CEOs are driven by efficiency and progress. They want to ensure their company is not missing out on opportunities that can streamline their processes and impact the bottom-line. With technology being ubiquitous, CEOs strive to leverage new-age methods to boost productivity, improve efficiency, and most importantly, respond to the needs of their customers. Hence, the need to choose a technology partner that works hand-to-hand with them towards their business goals.
CEOs prefer a technology partner who can fit into the company culture and add value. They want a technology partner who is in it for the long-term. They worry that a wrong choice can seriously set them back – literally as well as figuratively. That’s why CEOs spend so many cycles thoroughly evaluating technology partners before on-boarding them.
CEOs have a long list of standards to consider in the quest for the right technology partner. If you are aspiring to be a top company’s technology partner, you might ask yourself—just how will you position yourself as the right partner for any company?
To my mind, these are the top 5 things that CEOs look for when choosing a technology partner
Your expertise and experience are the keys to your success. It’s not enough to have aggressive sales folks that talk the talk or to have attractive promotional offers. CEOs will usually prioritize capabilities over cost. You need to communicate that you understand how your technology expertise fits into their needs and how you and your approach are going to help the company achieve their goals. You need to demonstrate your experience, through client lists, testimonials, and case studies. A portfolio of the appropriate projects will help.
CEOs are often seeking to extend their own engineering capabilities while engaging a technology partner. This is where your people will have to play at the same level as their internal engineering team. CEOs on this quest, thus prefer technology partners who have a pool of qualified, well-trained technical people with the personal experience, and the skills to match. The strong technical experience of your resources increases your chances of being selected, as CEOs know they can rely on them for delivery and quality.

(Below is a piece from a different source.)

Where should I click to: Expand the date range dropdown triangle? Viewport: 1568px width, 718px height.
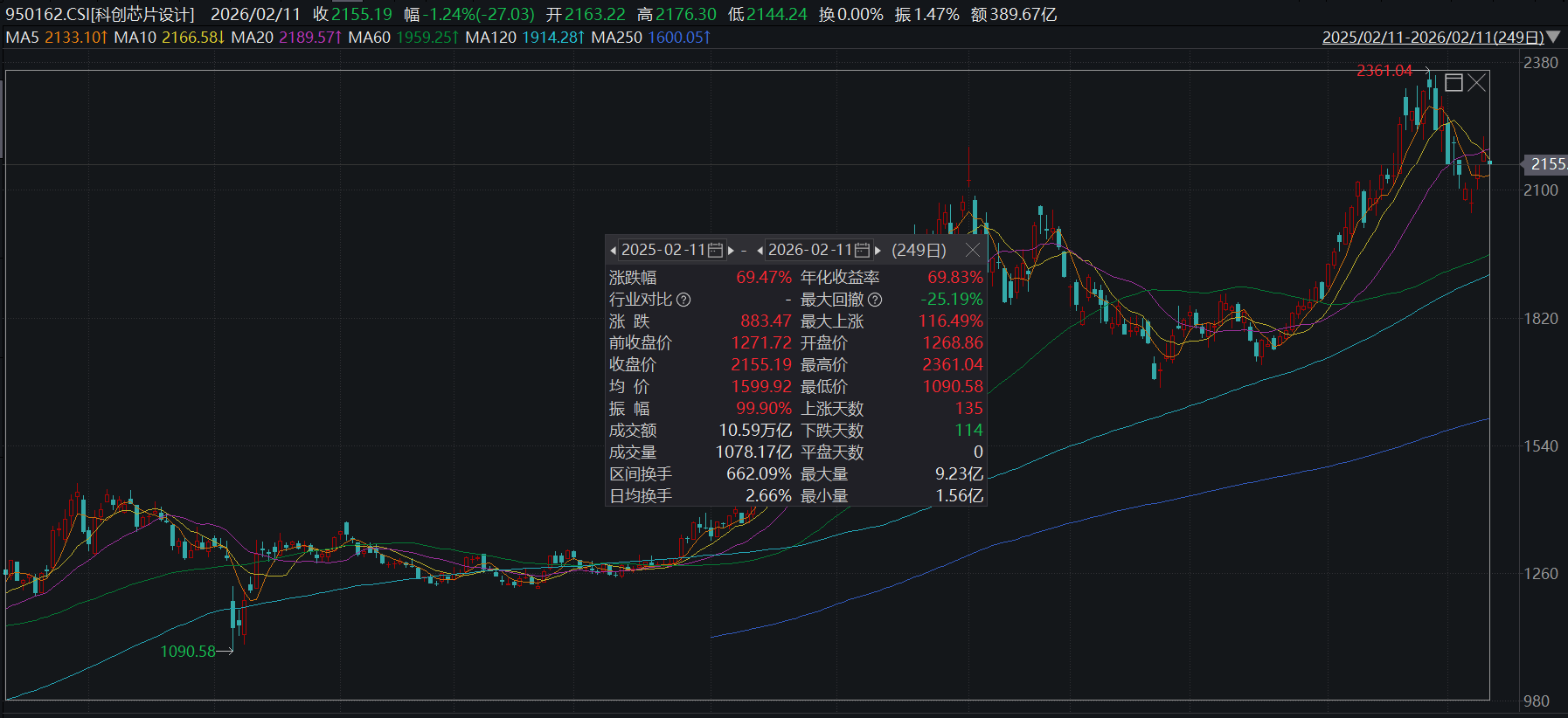pyautogui.click(x=1553, y=38)
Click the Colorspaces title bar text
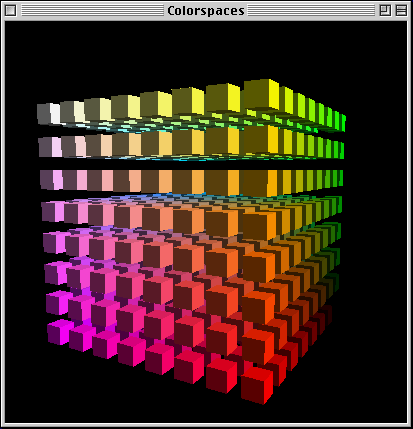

Despite their risk-taking public persona, in this área at-least, CEOs are extremely risk averse people. They prefer a situation where they know what they are getting into, and dearly want to have the faith that what has been committed to them will get delivered – on time, in budget, and at the desired quality level. They will appreciate whatever you can do to create this aura of predictability. You may do this through a strong contract, well-defined processes, examples of the reports you provide your clients, and a believable promise of transparent visibility into what is going on at your end once the development kicks off.
A True Partnership
CEOs find partners who seek mutual benefit. The winning approach is one where it’s not just the technology company but the client that benefits too. From the outset, the business partnership should be more than a “money in, service rendered” relationship. Rather than just providing the bare minimum, show how you are ready to go above and beyond. Make them sure that you are willing to make their problems your own, and that you are willing to do what it takes to help them get ahead. Convince them that you are willing to take initiative, innovate, demonstrate ownership, in short, everything you would do for your own business.
Readiness for the Long Haul
As I have mentioned, this is an area where CEOs prefer not to experiment. So, if they have identified a company that has the ability to deliver to their expectations, they will likely want to form a long-term partnership. The onus is on you to drive home the point through your words, and even more than that, with your actions, that you are also in it for the long haul. Study their mission and vision and find a way to tie that into your company’s own goals. This will demonstrate your commitment and provide true value-add, rather than just a generic service provider. These CEOs want someone who has already understood the business. So even if the current opportunity is a short-term one, make sure you position your company as a potential long-term technology partner. Be the invaluable asset to CEOs. Be the calling card they won’t throw away.
CEOs have a tough job at the best of times. There are lots of tough choices to be made, and nowhere to pass the buck to when one of those choices go wrong. In this scenario when a pressing need to engage a technology business partner presents itself if you can help the CEO make the right choice, and then to prove that the decision was the right one – both you and your client stand to gain!